Several major Australian pharmacy chains are offering the $45 finger-prick test, claiming accurate results within 10 minutes.
But the AMA says the tests are dangerous and unreliable.
NSW president Dr Saxon Smith, who himself suffers from coeliac disease, warns of high rates of false positive and false negative results with the in-pharmacy tests.
"Coeliac disease is a notoriously difficult to diagnose illness and can only be definitively diagnosed by a small bowel biopsy performed by a doctor," he says.
The AMA’s concerns have been backed by Coeliac Australia, who say false positive results occur in up to 10% of these coeliac tests, with false negatives reported in 15–20%.

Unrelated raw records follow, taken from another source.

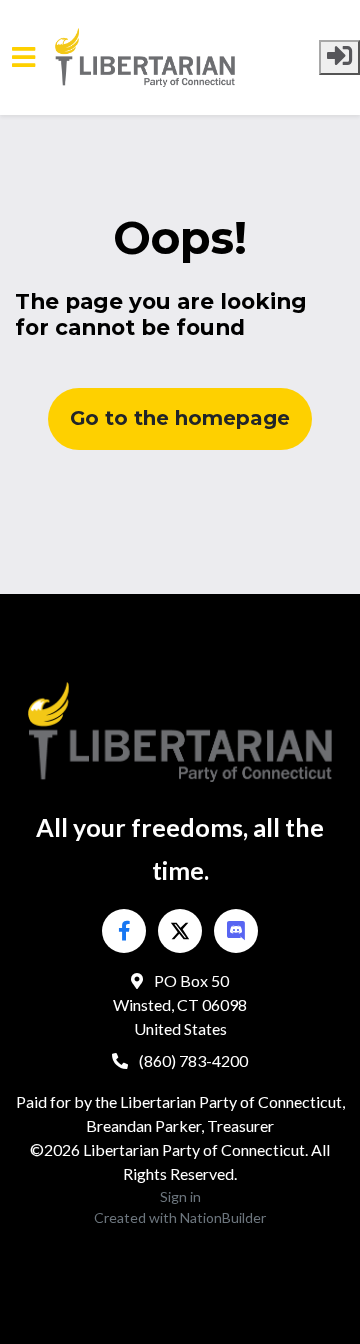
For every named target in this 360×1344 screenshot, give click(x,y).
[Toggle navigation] (23, 57)
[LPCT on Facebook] (124, 931)
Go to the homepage (180, 418)
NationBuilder (223, 1217)
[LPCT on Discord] (236, 931)
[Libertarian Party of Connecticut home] (187, 57)
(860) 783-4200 (192, 1060)
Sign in (180, 1196)
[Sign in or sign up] (339, 57)
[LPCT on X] (180, 931)
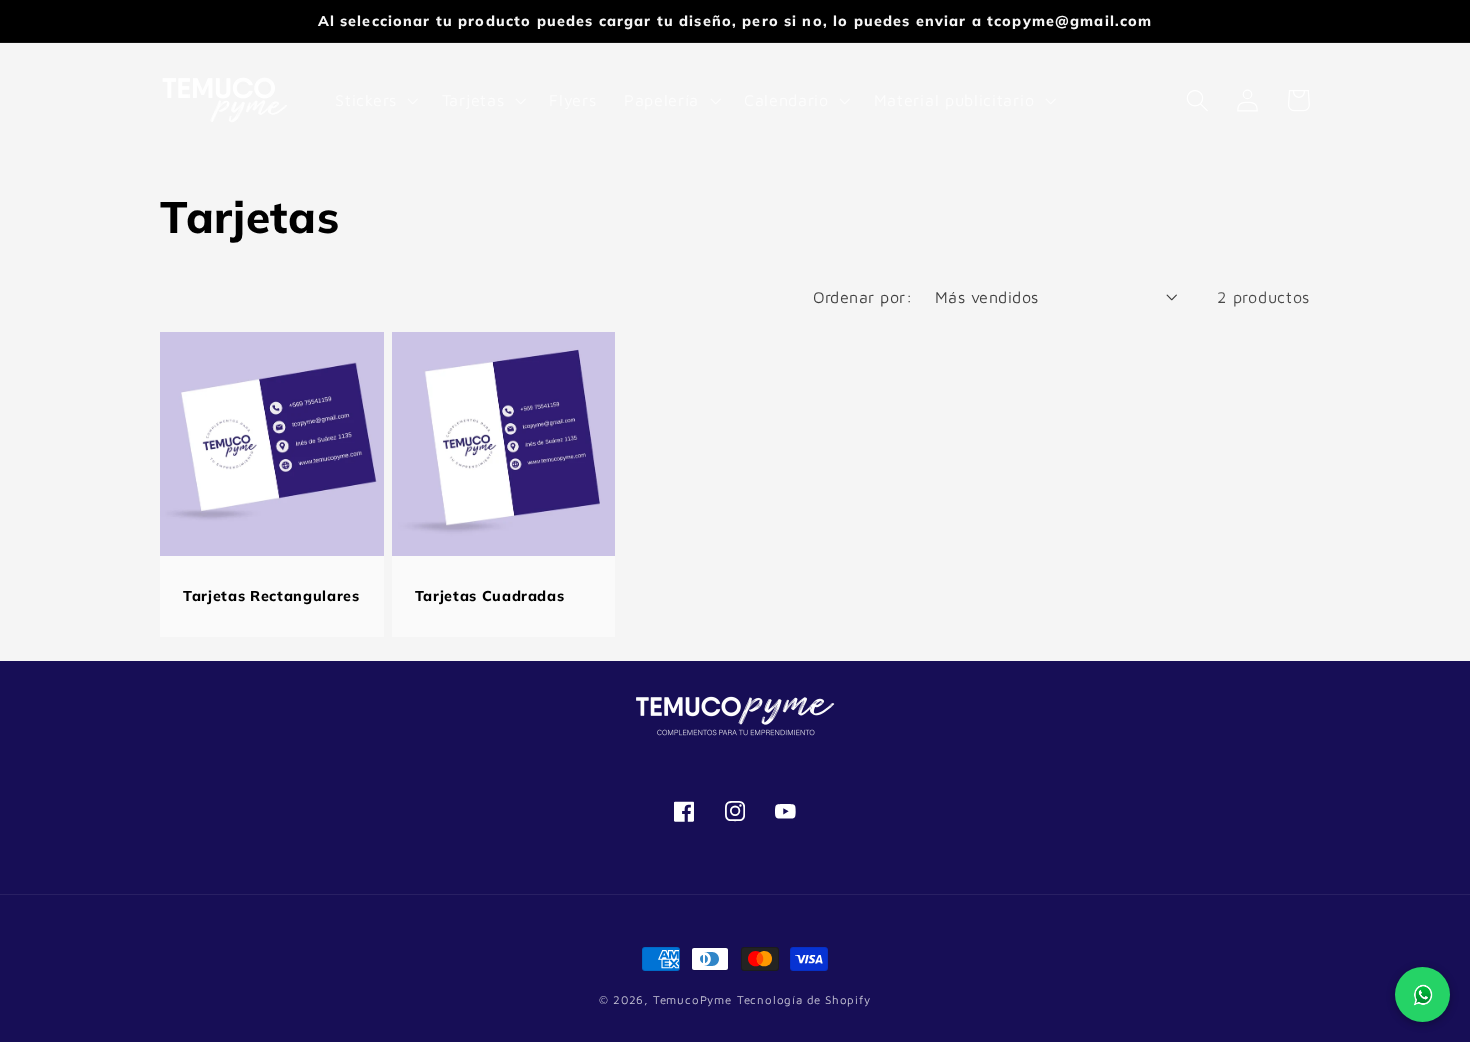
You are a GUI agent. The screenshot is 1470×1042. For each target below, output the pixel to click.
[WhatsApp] (1422, 994)
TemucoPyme (692, 999)
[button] (375, 100)
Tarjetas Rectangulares (271, 596)
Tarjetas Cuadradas (490, 596)
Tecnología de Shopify (804, 999)
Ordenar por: (863, 296)
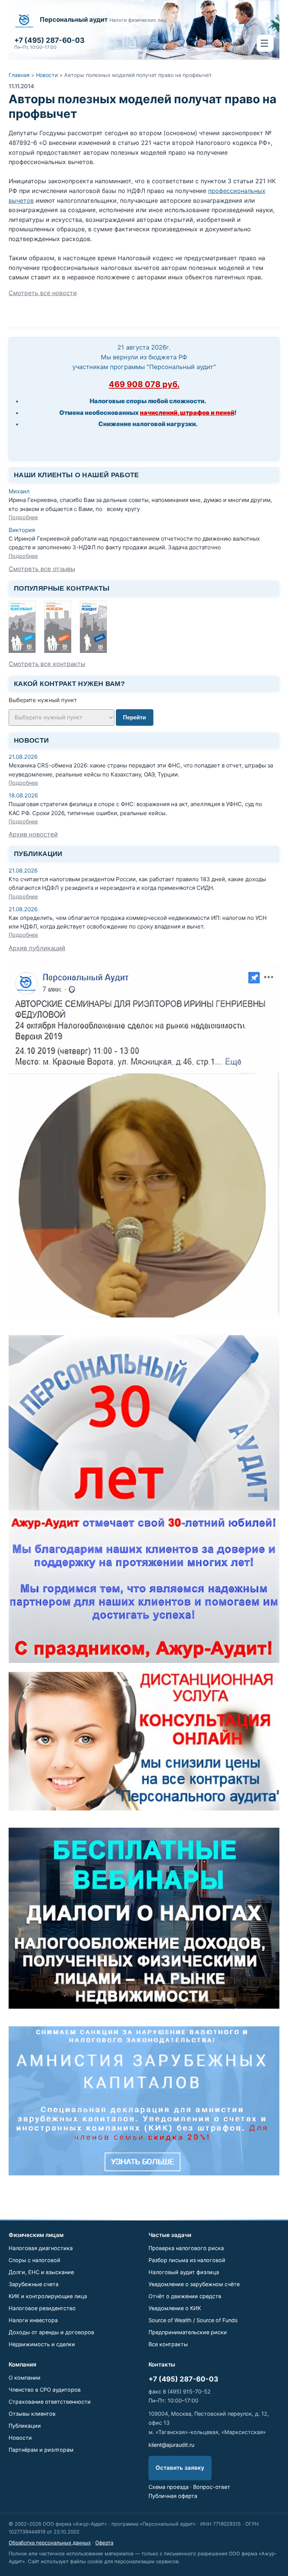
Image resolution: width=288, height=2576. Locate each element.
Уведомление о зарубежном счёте (194, 2284)
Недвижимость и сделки (42, 2344)
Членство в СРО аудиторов (45, 2389)
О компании (24, 2377)
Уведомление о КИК (174, 2308)
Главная (19, 75)
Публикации (25, 2425)
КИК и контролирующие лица (48, 2296)
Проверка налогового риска (186, 2248)
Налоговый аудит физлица (183, 2272)
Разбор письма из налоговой (186, 2260)
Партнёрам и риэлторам (41, 2449)
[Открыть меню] (265, 43)
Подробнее (23, 517)
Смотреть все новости (43, 293)
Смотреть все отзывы (42, 569)
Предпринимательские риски (187, 2332)
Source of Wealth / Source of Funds (193, 2320)
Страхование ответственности (50, 2401)
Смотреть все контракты (47, 664)
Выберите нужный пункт (43, 700)
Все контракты (168, 2344)
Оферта (104, 2543)
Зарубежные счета (33, 2284)
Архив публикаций (37, 948)
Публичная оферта (172, 2496)
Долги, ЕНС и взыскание (41, 2272)
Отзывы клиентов (32, 2413)
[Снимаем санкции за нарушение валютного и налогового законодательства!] (144, 2100)
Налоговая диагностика (41, 2248)
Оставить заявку (180, 2467)
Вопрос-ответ (211, 2487)
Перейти (134, 717)
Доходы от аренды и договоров (51, 2332)
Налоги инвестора (33, 2320)
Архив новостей (33, 834)
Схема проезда (168, 2487)
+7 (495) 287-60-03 (183, 2379)
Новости (47, 75)
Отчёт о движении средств (184, 2296)
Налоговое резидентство (42, 2308)
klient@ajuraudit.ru (171, 2445)
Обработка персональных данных (50, 2543)
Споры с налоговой (34, 2260)
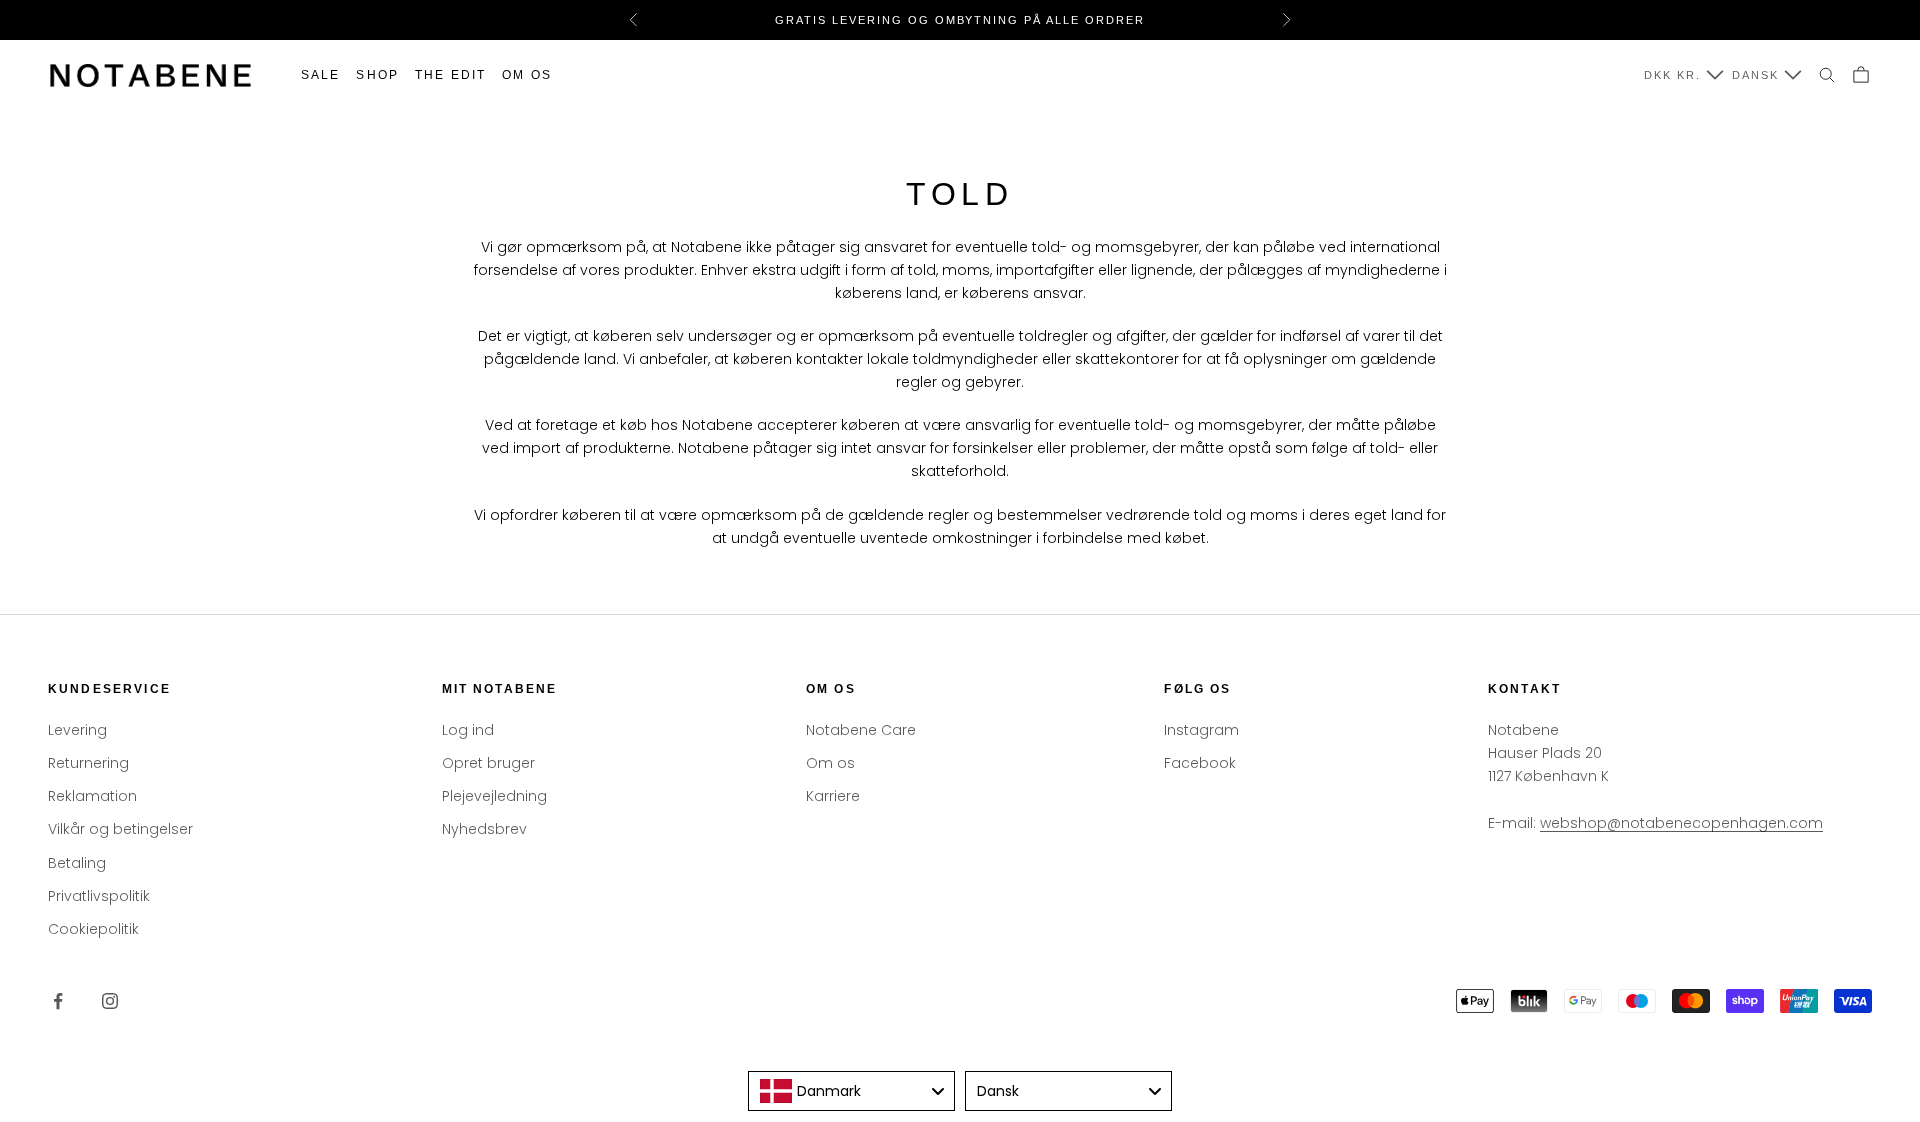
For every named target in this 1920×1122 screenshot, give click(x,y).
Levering (77, 730)
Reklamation (92, 796)
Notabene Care (861, 730)
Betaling (77, 863)
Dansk (1755, 75)
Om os (527, 75)
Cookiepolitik (93, 929)
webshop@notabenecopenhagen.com (1681, 823)
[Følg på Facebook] (58, 1001)
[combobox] (851, 1091)
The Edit (450, 75)
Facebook (1200, 763)
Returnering (88, 763)
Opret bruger (488, 763)
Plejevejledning (494, 796)
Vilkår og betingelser (120, 829)
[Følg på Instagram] (110, 1001)
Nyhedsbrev (484, 829)
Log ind (468, 730)
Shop (377, 75)
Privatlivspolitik (99, 896)
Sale (321, 75)
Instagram (1201, 730)
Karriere (833, 796)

Gastroenterologists have also expressed their concern about the tests that are currently being rolled out across the country in Amcal and Guardian pharmacies.
However, Amcal, one of the pharmacy groups offering the test, has defended its offering. In a statement from parent company Sigma this week, it says the coeliac test is not a diagnosis, but a risk assessment designed to motivate patients to have a “fact-based discussion with their GP”.